Additionally, a few firms are reportedly still grappling with basic questions around risk management and technical capability.
Among the companies reportedly preparing applications are Ant Group, JD.com, Standard Chartered and Circle. In addition, several law firms told Chinese outlet Yicai that more clients are still finalizing their documents. These submissions are expected once the law officially takes effect.
Stablecoin Bill Sets Strict Rules on Backing, Licensing and Access
The stablecoin bill introduces a licensing regime that covers both issuers and service providers.
According to official guidance, only a limited number of licenses will be granted at first. In addition, unlicensed stablecoin offerings will be restricted to professional investors. The first approvals are expected to come later this year.
Yue warned that many applicants may be disappointed. “A mere announcement of intention to explore stablecoin-related business or digital assets is enough for some listed companies to grab headlines and send stock prices and trading volumes soaring,” he wrote. “Investors should remain calm and exercise independent judgment.”
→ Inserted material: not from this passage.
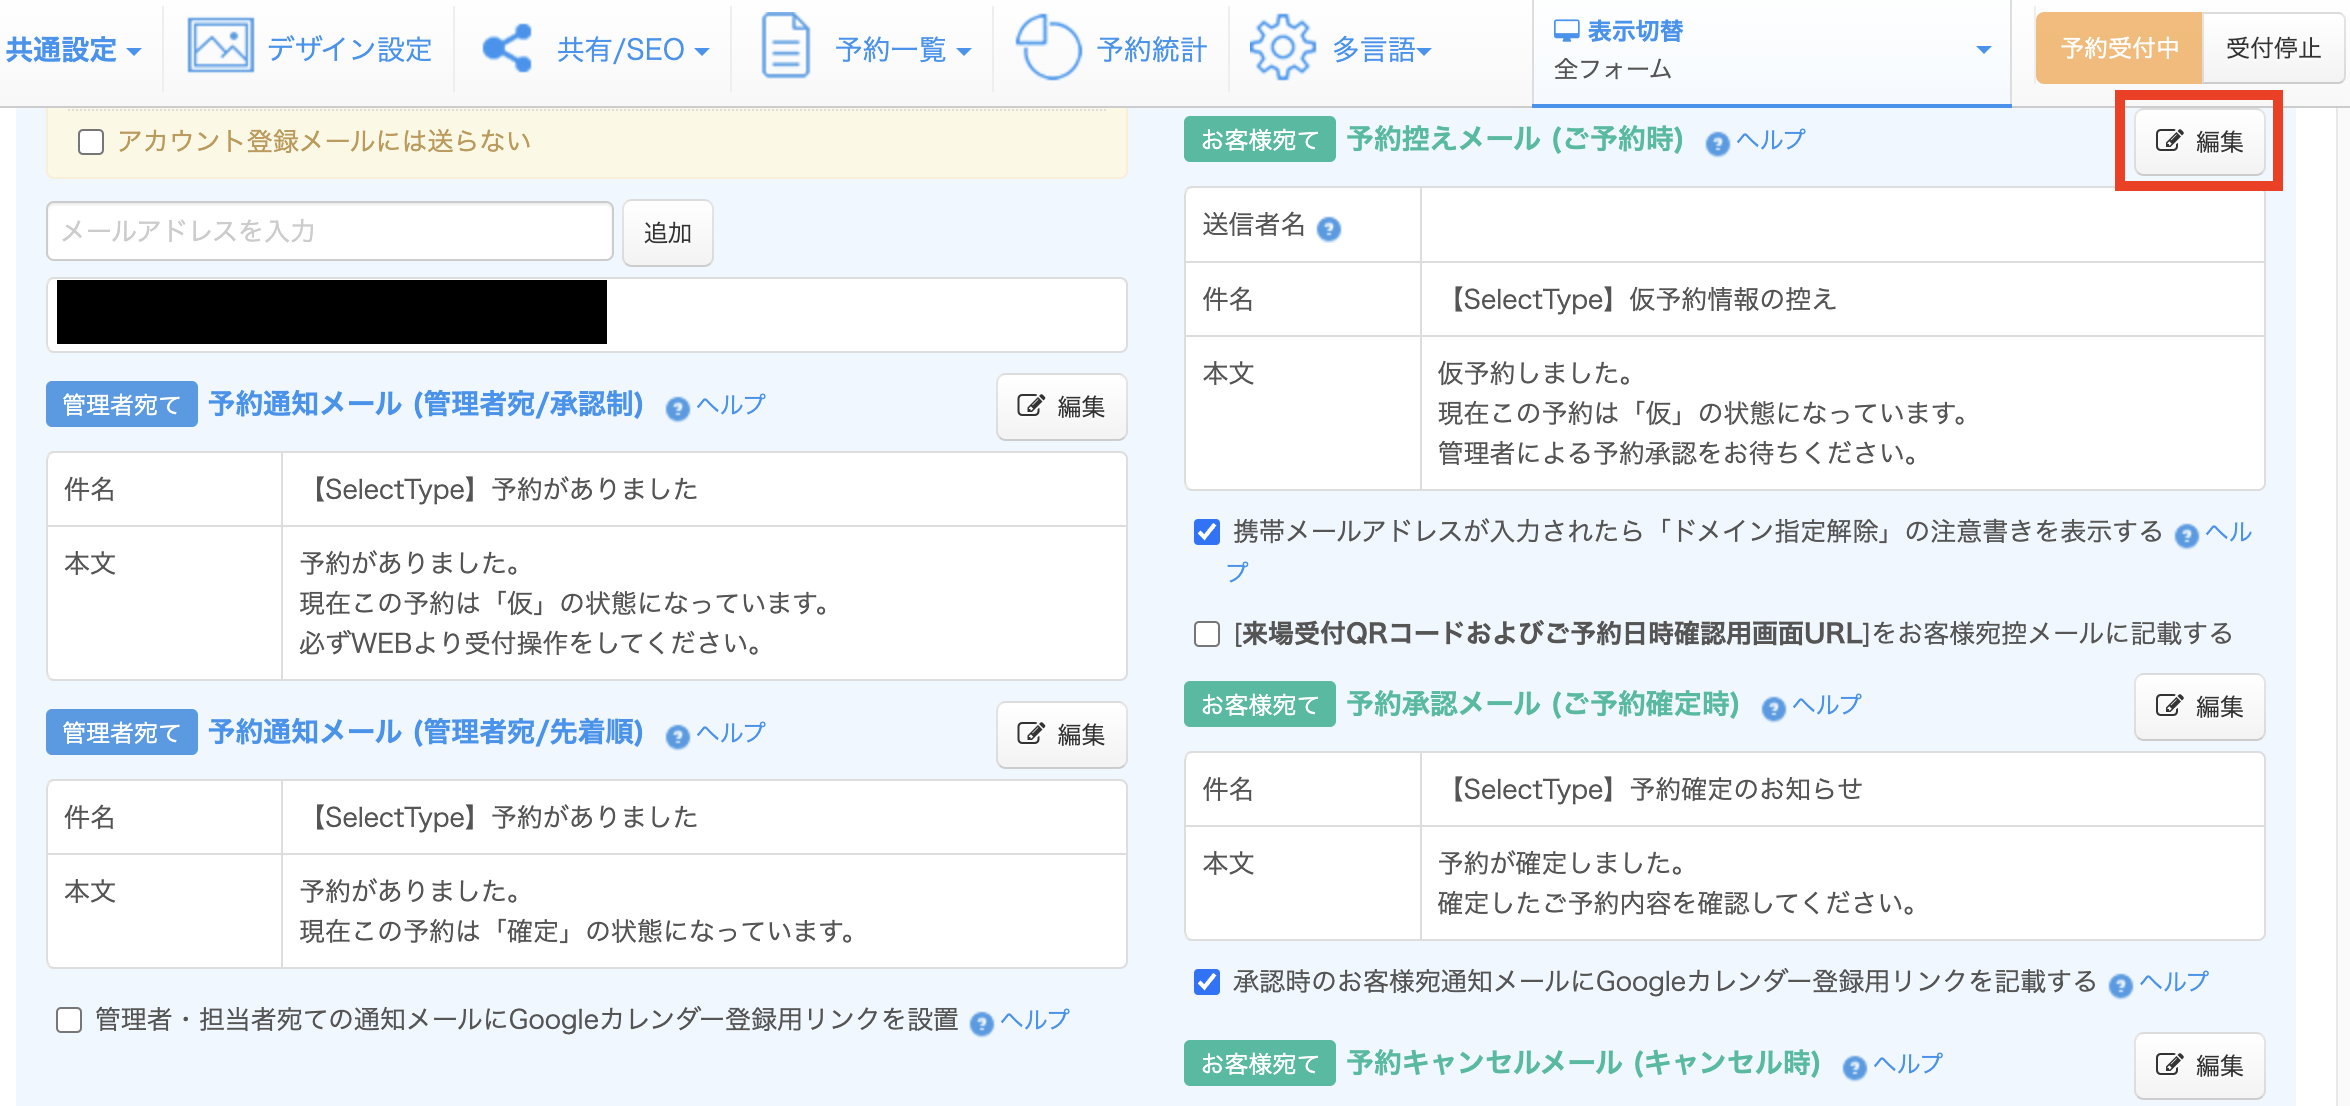Viewport: 2350px width, 1106px height.
Task: Click the 予約一覧 document icon
Action: click(785, 46)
Under the new rules, stablecoins must be fully backed by high-quality, liquid reserves in the same currency. These reserves can include cash, bank deposits or government bonds. Moreover, they must be held in trust, separated from company assets, and shielded from creditor claims in case of insolvency.
Global Momentum Builds for Stablecoin Regulation, HK Joins In
The crackdown comes as international regulators intensify their focus on stablecoins. Recently, the Bank for International Settlements highlighted the sector’s potential money laundering risks. In particular, it warned about vulnerabilities in cross-border use cases.
The US, meanwhile, passed landmark stablecoin legislation earlier this month under President Donald Trump’s administration, signaling a global shift toward formal oversight.
Hong Kong, which has positioned itself as a digital asset hub in Asia, has taken a cautious but proactive approach.
Yue said the HKMA is finalizing its supervisory and anti-money laundering guidelines. The authority expects to publish them by the end of July. While the final rules may see minor changes from earlier drafts, the regulator is still expected to take a tough stance on financial crime safeguards.
“Regulation is an art of balancing divergent objectives,” Yue wrote. “More stringent regulatory requirements will inevitably limit the room for stablecoin businesses to scale rapidly in the short term.”